### Problem description
Every entry below should be written out again exactly.

[Stored records]
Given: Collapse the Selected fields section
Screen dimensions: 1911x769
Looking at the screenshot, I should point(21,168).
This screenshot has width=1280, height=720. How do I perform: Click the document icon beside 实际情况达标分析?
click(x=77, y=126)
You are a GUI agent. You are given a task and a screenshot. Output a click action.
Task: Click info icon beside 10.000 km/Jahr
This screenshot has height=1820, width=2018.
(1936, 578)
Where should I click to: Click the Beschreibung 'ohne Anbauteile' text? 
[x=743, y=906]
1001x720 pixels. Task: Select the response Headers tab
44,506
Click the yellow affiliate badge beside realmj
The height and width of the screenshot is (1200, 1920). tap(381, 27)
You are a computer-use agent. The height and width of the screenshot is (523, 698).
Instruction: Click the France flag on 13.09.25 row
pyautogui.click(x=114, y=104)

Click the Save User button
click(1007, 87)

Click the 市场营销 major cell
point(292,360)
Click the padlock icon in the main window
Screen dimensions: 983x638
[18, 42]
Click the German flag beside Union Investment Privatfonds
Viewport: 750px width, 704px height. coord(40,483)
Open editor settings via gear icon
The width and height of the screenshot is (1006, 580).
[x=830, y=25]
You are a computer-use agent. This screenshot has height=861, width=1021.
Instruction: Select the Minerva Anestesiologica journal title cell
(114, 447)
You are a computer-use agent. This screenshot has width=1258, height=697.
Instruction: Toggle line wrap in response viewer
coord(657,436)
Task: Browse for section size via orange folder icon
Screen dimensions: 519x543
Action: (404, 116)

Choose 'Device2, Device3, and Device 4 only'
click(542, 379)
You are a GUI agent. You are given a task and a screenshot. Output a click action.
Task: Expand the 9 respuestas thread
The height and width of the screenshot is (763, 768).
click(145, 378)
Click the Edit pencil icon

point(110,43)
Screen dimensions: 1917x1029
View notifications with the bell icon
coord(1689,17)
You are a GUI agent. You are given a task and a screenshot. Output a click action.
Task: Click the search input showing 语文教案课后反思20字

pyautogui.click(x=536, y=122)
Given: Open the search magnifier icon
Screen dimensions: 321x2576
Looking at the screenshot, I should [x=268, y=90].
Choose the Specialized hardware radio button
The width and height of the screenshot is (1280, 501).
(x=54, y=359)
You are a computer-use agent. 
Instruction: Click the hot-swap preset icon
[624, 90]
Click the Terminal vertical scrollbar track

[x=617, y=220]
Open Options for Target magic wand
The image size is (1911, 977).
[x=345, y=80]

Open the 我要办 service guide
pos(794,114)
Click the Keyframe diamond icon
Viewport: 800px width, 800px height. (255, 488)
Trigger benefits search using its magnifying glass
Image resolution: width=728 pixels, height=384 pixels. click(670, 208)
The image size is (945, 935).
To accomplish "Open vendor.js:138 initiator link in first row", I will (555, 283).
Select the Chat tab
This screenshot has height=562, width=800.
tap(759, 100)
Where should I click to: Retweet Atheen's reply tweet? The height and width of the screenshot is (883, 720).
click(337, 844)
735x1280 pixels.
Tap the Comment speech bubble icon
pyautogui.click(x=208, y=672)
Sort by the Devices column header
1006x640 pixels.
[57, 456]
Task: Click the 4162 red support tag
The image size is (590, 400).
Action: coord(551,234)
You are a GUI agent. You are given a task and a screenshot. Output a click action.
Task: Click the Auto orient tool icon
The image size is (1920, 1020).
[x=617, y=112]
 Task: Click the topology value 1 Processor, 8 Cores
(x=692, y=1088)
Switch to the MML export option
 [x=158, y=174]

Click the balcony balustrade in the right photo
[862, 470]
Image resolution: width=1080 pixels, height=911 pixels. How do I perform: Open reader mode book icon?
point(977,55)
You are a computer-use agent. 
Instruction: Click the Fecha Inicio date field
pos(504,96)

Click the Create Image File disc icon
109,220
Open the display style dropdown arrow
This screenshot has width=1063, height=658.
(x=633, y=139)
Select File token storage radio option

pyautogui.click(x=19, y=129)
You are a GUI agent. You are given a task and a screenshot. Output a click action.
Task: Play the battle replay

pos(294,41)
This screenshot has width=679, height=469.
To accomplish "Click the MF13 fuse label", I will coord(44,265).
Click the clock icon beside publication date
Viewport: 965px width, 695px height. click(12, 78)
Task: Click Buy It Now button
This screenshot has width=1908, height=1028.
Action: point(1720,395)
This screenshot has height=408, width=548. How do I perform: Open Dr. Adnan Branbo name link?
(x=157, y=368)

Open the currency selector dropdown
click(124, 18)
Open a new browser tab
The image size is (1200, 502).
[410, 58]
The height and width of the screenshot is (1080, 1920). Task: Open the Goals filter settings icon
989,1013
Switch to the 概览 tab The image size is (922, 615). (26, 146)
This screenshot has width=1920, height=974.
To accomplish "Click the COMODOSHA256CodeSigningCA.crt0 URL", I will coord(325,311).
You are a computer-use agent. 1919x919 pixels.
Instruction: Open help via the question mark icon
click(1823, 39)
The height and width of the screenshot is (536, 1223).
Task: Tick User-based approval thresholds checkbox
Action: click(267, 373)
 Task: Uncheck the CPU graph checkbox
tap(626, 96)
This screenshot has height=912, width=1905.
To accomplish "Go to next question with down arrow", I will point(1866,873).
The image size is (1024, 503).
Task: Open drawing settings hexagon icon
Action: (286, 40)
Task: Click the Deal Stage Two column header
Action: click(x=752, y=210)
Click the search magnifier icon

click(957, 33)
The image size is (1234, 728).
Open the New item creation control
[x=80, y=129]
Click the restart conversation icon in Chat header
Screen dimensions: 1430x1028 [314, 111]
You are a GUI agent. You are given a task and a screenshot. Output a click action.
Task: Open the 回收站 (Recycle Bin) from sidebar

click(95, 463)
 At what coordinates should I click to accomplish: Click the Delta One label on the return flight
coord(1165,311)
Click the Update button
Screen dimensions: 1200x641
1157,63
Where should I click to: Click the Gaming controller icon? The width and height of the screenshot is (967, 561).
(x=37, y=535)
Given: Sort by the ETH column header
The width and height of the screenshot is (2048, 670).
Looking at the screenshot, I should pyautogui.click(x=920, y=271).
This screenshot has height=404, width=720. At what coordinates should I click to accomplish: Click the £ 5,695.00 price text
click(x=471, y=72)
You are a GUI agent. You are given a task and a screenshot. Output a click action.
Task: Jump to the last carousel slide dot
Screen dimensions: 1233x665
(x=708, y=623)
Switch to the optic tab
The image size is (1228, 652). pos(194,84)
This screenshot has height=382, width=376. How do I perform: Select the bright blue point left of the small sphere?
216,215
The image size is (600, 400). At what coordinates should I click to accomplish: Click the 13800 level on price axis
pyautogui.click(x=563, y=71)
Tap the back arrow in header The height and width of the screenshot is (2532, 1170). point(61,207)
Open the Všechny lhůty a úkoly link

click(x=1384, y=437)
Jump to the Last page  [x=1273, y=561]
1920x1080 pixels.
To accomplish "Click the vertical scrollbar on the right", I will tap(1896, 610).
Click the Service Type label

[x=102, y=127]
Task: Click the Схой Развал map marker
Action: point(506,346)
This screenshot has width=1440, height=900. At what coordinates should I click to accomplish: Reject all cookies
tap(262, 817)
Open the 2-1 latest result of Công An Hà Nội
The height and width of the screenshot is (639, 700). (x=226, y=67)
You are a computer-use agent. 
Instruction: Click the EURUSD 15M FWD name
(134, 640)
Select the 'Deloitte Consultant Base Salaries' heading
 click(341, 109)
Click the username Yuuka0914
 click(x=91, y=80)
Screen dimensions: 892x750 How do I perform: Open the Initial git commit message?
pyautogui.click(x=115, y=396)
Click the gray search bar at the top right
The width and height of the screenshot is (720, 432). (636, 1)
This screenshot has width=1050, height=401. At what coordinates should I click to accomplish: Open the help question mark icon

### Solved exercise
Given: Collapse the Selected fields section
Screen dimensions: 1911x769
Looking at the screenshot, I should point(21,168).
This screenshot has width=1280, height=720. How do I perform: Click the document icon beside 实际情况达标分析?
click(x=77, y=126)
You are a GUI agent. You are given a task and a screenshot. Output a click action.
Task: Click info icon beside 10.000 km/Jahr
This screenshot has height=1820, width=2018.
(1936, 578)
Where should I click to: Click the Beschreibung 'ohne Anbauteile' text? 
[x=743, y=906]
1001x720 pixels. Task: Select the response Headers tab
44,506
Click the yellow affiliate badge beside realmj
The height and width of the screenshot is (1200, 1920). tap(381, 27)
You are a computer-use agent. The height and width of the screenshot is (523, 698).
Instruction: Click the France flag on 13.09.25 row
pyautogui.click(x=114, y=104)

Click the Save User button
click(1007, 87)

Click the 市场营销 major cell
point(292,360)
Click the padlock icon in the main window
Screen dimensions: 983x638
[18, 42]
Click the German flag beside Union Investment Privatfonds
Viewport: 750px width, 704px height. coord(40,483)
Open editor settings via gear icon
The width and height of the screenshot is (1006, 580).
[x=830, y=25]
You are a computer-use agent. This screenshot has height=861, width=1021.
Instruction: Select the Minerva Anestesiologica journal title cell
(114, 447)
You are a computer-use agent. This screenshot has width=1258, height=697.
Instruction: Toggle line wrap in response viewer
coord(657,436)
Task: Browse for section size via orange folder icon
Screen dimensions: 519x543
Action: (404, 116)

Choose 'Device2, Device3, and Device 4 only'
click(542, 379)
You are a GUI agent. You are given a task and a screenshot. Output a click action.
Task: Expand the 9 respuestas thread
The height and width of the screenshot is (763, 768).
click(145, 378)
Click the Edit pencil icon

point(110,43)
Screen dimensions: 1917x1029
View notifications with the bell icon
coord(1689,17)
You are a GUI agent. You are given a task and a screenshot. Output a click action.
Task: Click the search input showing 语文教案课后反思20字

pyautogui.click(x=536, y=122)
Given: Open the search magnifier icon
Screen dimensions: 321x2576
Looking at the screenshot, I should [x=268, y=90].
Choose the Specialized hardware radio button
The width and height of the screenshot is (1280, 501).
(x=54, y=359)
You are a computer-use agent. 
Instruction: Click the hot-swap preset icon
[624, 90]
Click the Terminal vertical scrollbar track

[x=617, y=220]
Open Options for Target magic wand
The image size is (1911, 977).
[x=345, y=80]

Open the 我要办 service guide
pos(794,114)
Click the Keyframe diamond icon
Viewport: 800px width, 800px height. (255, 488)
Trigger benefits search using its magnifying glass
Image resolution: width=728 pixels, height=384 pixels. click(670, 208)
The image size is (945, 935).
To accomplish "Open vendor.js:138 initiator link in first row", I will (555, 283).
Select the Chat tab
This screenshot has height=562, width=800.
tap(759, 100)
Where should I click to: Retweet Atheen's reply tweet? The height and width of the screenshot is (883, 720).
click(337, 844)
735x1280 pixels.
Tap the Comment speech bubble icon
pyautogui.click(x=208, y=672)
Sort by the Devices column header
1006x640 pixels.
[57, 456]
Task: Click the 4162 red support tag
The image size is (590, 400).
Action: coord(551,234)
You are a GUI agent. You are given a task and a screenshot. Output a click action.
Task: Click the Auto orient tool icon
The image size is (1920, 1020).
[x=617, y=112]
 Task: Click the topology value 1 Processor, 8 Cores
(x=692, y=1088)
Switch to the MML export option
 [x=158, y=174]

Click the balcony balustrade in the right photo
[862, 470]
Image resolution: width=1080 pixels, height=911 pixels. How do I perform: Open reader mode book icon?
point(977,55)
You are a computer-use agent. 
Instruction: Click the Fecha Inicio date field
pos(504,96)

Click the Create Image File disc icon
109,220
Open the display style dropdown arrow
This screenshot has width=1063, height=658.
(x=633, y=139)
Select File token storage radio option

pyautogui.click(x=19, y=129)
You are a GUI agent. You are given a task and a screenshot. Output a click action.
Task: Play the battle replay

pos(294,41)
This screenshot has width=679, height=469.
To accomplish "Click the MF13 fuse label", I will coord(44,265).
Click the clock icon beside publication date
Viewport: 965px width, 695px height. click(12, 78)
Task: Click Buy It Now button
This screenshot has width=1908, height=1028.
Action: point(1720,395)
This screenshot has height=408, width=548. How do I perform: Open Dr. Adnan Branbo name link?
(x=157, y=368)

Open the currency selector dropdown
click(124, 18)
Open a new browser tab
The image size is (1200, 502).
[410, 58]
The height and width of the screenshot is (1080, 1920). Task: Open the Goals filter settings icon
989,1013
Switch to the 概览 tab The image size is (922, 615). (26, 146)
This screenshot has width=1920, height=974.
To accomplish "Click the COMODOSHA256CodeSigningCA.crt0 URL", I will coord(325,311).
You are a computer-use agent. 1919x919 pixels.
Instruction: Open help via the question mark icon
click(1823, 39)
The height and width of the screenshot is (536, 1223).
Task: Tick User-based approval thresholds checkbox
Action: click(267, 373)
 Task: Uncheck the CPU graph checkbox
tap(626, 96)
This screenshot has height=912, width=1905.
To accomplish "Go to next question with down arrow", I will point(1866,873).
The image size is (1024, 503).
Task: Open drawing settings hexagon icon
Action: (286, 40)
Task: Click the Deal Stage Two column header
Action: click(x=752, y=210)
Click the search magnifier icon

click(957, 33)
The image size is (1234, 728).
Open the New item creation control
[x=80, y=129]
Click the restart conversation icon in Chat header
Screen dimensions: 1430x1028 [314, 111]
You are a GUI agent. You are given a task and a screenshot. Output a click action.
Task: Open the 回收站 (Recycle Bin) from sidebar

click(95, 463)
 At what coordinates should I click to accomplish: Click the Delta One label on the return flight
coord(1165,311)
Click the Update button
Screen dimensions: 1200x641
1157,63
Where should I click to: Click the Gaming controller icon? The width and height of the screenshot is (967, 561).
(x=37, y=535)
Given: Sort by the ETH column header
The width and height of the screenshot is (2048, 670).
Looking at the screenshot, I should pyautogui.click(x=920, y=271).
This screenshot has height=404, width=720. At what coordinates should I click to accomplish: Click the £ 5,695.00 price text
click(x=471, y=72)
You are a GUI agent. You are given a task and a screenshot. Output a click action.
Task: Jump to the last carousel slide dot
Screen dimensions: 1233x665
(x=708, y=623)
Switch to the optic tab
The image size is (1228, 652). pos(194,84)
This screenshot has height=382, width=376. How do I perform: Select the bright blue point left of the small sphere?
216,215
The image size is (600, 400). At what coordinates should I click to accomplish: Click the 13800 level on price axis
pyautogui.click(x=563, y=71)
Tap the back arrow in header The height and width of the screenshot is (2532, 1170). point(61,207)
Open the Všechny lhůty a úkoly link

click(x=1384, y=437)
Jump to the Last page  [x=1273, y=561]
1920x1080 pixels.
To accomplish "Click the vertical scrollbar on the right", I will tap(1896, 610).
Click the Service Type label

[x=102, y=127]
Task: Click the Схой Развал map marker
Action: point(506,346)
This screenshot has width=1440, height=900. At what coordinates should I click to accomplish: Reject all cookies
tap(262, 817)
Open the 2-1 latest result of Công An Hà Nội
The height and width of the screenshot is (639, 700). (x=226, y=67)
You are a computer-use agent. 
Instruction: Click the EURUSD 15M FWD name
(134, 640)
Select the 'Deloitte Consultant Base Salaries' heading
 click(341, 109)
Click the username Yuuka0914
 click(x=91, y=80)
Screen dimensions: 892x750 How do I perform: Open the Initial git commit message?
pyautogui.click(x=115, y=396)
Click the gray search bar at the top right
The width and height of the screenshot is (720, 432). (636, 1)
This screenshot has width=1050, height=401. At what coordinates should I click to accomplish: Open the help question mark icon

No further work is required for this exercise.